## Assignment
Print out the data precisely as it appears here, with no pictures.

[Items from a data source]
- - - - -
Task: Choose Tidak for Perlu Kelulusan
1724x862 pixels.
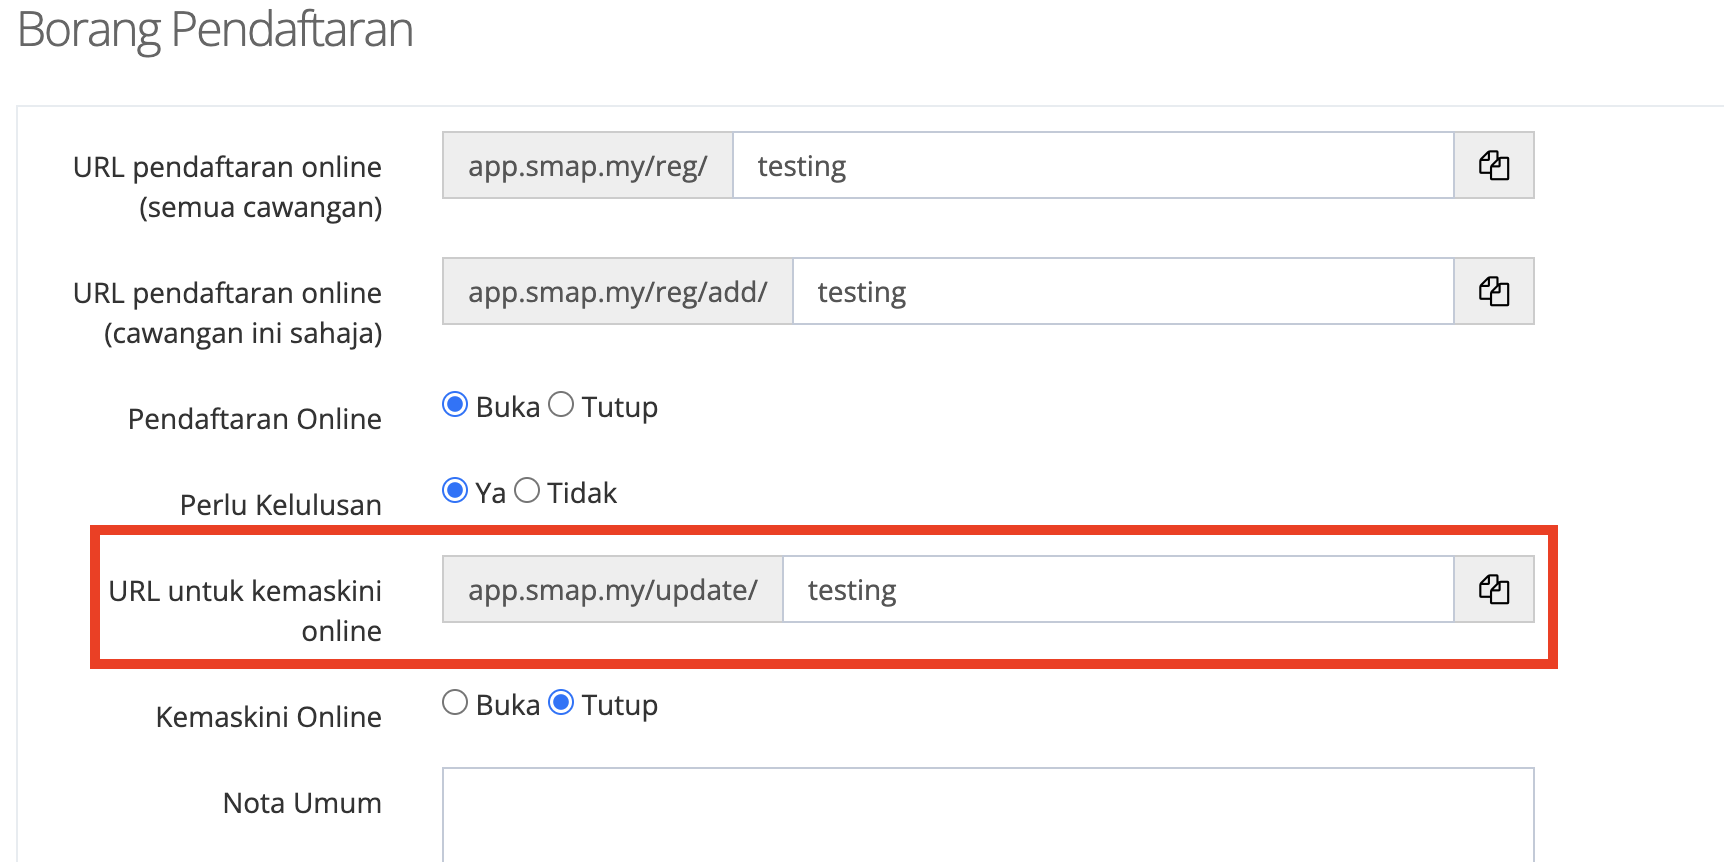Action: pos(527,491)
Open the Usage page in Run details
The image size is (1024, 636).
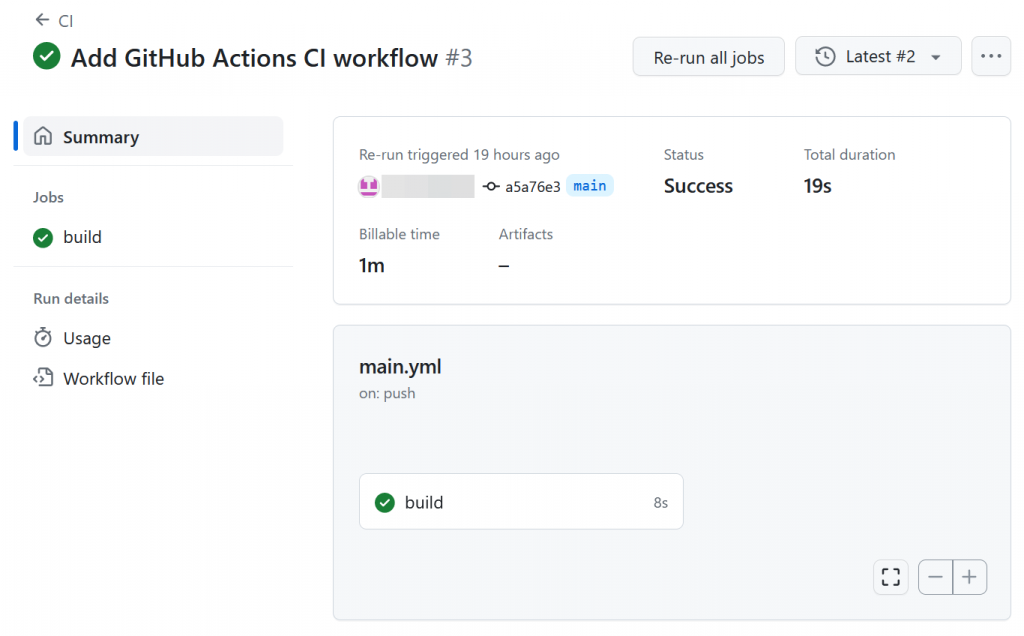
- - - - -
## Written response
Task: Choose Tidak for Perlu Kelulusan
1724x862 pixels.
Action: pos(527,491)
Open the Usage page in Run details
The image size is (1024, 636).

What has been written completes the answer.